Thus, the probability of a target appearing in any given location is equated in repeated and novel conditions. This manipulation excludes the possibility of target location probability cueing. Additionally, this effect usually occurs without evidence of conscious memory (Chun and Jiang, 1998, 2003; Greene et al., 2007); thus, CC is usually thought to result from implicit learning (Chun and Jiang, 1998, 1999; Goujon and Fagot, 2013; Zellin et al., 2014), though several studies (Smyth and Shanks, 2008; Geyer et al., 2010, 2012; Schlagbauer et al., 2012; Vadillo et al., 2016) pointed out that this may due to the limited number of repeated displays in the recognition test as compared with the learning phase and declared the explicitness of CC memories (Annac et al., 2019).
Chun and Jiang suggested that CC occurs because the implicitly learned association between the target location and the configuration constrains what to expect and guides attention.
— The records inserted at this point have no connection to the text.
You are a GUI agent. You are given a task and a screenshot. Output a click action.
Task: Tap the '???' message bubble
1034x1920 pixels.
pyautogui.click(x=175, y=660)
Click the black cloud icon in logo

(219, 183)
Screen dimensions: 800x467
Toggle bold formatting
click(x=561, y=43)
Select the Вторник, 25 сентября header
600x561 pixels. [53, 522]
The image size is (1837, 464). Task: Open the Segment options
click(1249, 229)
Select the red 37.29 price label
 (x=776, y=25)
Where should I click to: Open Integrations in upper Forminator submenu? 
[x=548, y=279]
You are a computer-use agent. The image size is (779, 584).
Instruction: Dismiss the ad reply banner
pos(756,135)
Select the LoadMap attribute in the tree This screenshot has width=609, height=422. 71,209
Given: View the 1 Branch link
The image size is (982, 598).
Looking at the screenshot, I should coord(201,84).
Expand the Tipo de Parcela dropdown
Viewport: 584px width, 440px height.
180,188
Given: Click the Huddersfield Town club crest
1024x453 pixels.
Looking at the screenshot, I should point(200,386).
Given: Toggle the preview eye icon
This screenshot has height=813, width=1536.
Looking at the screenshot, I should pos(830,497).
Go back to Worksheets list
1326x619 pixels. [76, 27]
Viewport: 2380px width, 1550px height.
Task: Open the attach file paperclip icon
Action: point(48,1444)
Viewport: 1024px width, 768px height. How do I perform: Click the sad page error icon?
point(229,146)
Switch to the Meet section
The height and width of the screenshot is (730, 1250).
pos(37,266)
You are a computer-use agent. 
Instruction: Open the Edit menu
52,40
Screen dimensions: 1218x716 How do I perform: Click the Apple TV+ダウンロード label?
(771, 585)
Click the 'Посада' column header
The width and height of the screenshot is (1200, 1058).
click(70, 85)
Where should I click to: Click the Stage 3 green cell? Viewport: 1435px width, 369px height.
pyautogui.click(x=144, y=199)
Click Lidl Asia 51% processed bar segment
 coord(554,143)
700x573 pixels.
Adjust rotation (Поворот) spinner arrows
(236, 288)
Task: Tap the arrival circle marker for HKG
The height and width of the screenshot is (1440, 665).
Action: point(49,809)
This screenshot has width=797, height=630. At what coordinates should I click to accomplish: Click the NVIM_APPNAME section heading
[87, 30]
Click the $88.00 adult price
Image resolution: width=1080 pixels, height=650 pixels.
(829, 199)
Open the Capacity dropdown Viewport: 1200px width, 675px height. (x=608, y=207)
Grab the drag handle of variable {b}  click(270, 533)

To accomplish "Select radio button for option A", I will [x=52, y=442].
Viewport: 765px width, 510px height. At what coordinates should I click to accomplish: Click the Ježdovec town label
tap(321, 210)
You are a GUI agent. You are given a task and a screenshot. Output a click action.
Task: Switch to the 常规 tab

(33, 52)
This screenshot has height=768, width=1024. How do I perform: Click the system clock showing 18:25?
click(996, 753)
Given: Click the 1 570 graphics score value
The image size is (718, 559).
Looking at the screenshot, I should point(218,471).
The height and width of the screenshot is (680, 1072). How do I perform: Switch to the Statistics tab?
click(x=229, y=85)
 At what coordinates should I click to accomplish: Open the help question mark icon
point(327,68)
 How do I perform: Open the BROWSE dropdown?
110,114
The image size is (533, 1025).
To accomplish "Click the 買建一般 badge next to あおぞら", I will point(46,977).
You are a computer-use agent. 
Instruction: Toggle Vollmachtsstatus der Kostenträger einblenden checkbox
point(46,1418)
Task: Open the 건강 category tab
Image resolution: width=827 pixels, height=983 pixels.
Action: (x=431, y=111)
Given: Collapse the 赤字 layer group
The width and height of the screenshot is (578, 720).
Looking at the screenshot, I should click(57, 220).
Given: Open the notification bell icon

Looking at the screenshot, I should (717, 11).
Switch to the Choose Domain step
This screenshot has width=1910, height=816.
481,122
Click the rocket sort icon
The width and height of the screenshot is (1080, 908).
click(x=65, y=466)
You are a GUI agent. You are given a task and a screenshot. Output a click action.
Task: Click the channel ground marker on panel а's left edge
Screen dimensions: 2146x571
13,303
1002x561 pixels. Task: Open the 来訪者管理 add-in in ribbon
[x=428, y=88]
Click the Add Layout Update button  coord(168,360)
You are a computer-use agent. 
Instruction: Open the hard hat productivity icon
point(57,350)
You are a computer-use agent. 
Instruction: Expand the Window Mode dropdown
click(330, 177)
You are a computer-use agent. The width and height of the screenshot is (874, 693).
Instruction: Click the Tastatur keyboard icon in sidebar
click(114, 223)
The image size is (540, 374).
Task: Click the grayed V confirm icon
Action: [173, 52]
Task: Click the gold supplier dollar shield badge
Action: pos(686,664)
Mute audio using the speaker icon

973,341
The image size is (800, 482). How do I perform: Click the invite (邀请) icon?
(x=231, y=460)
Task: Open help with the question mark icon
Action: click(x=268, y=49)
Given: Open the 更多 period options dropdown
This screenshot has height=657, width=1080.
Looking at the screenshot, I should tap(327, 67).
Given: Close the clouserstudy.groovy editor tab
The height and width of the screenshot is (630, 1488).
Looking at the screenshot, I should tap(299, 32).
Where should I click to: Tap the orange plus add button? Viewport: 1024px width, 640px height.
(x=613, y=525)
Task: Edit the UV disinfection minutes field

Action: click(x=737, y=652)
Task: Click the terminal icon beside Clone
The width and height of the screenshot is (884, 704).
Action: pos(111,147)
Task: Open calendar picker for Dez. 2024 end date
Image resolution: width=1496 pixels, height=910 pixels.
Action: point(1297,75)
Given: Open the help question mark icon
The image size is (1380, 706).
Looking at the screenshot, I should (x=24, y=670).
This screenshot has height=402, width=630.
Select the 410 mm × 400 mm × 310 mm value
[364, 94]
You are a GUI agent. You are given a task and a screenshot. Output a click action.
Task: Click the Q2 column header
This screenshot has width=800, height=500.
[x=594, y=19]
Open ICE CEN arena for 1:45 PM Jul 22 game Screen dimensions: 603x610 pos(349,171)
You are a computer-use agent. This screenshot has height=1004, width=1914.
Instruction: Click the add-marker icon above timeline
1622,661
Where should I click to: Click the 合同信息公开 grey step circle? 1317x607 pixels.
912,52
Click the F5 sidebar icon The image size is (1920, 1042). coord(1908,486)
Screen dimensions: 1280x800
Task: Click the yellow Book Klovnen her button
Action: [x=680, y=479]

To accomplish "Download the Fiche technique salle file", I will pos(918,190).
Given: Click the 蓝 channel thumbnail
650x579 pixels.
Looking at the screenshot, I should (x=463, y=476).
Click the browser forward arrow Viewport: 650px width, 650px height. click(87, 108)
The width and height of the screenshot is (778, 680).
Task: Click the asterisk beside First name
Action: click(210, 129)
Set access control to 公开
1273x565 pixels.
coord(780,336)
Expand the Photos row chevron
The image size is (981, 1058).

That is, the global visual context may implicitly guide spatial attention directly toward the location of the target embedded among the distractor stimuli (Chun and Jiang, 1998, 1999; van Asselen and Castelo-Branco, 2009; Manelis and Reder, 2012; Kasper et al., 2015), which has been supported by convergent evidence from behavioral studies (Manginelli and Pollmann, 2009; Manelis and Reder, 2012) and eye-tracking studies (Manginelli and Pollmann, 2009; van Asselen et al., 2011; Zhao et al., 2012).
A growing body of evidence has pointed to another relevant factor, reward, which affects attention control (Anderson, 2013, 2016a, b, 2017; Chelazzi et al., 2013). Reward learning modifies the attentional priority of stimuli, allowing these stimuli to compete more effectively for selection (Anderson, 2013). For example, evidence from the pop-out visual search task (Kristjánsson et al., 2010) and the color-naming Stroop task (Krebs et al., 2010) has verified that the prospect of a reward enhances the processing of task-relevant stimulus information by increasing participant’s motivation. Furthermore, the evidence from event-related potentials (ERPs) and functional magnetic resonance imaging (fMRI) studies has shown that targets had rewards associated with them, elicited earlier and larger N2pc components, and increased larger activity within cortices reflecting attention resource allocation, suggesting that the deployment of attention is modulated by motivation, i.e., biased toward reward-associated targets (Kiss et al., 2009; Krebs et al., 2012).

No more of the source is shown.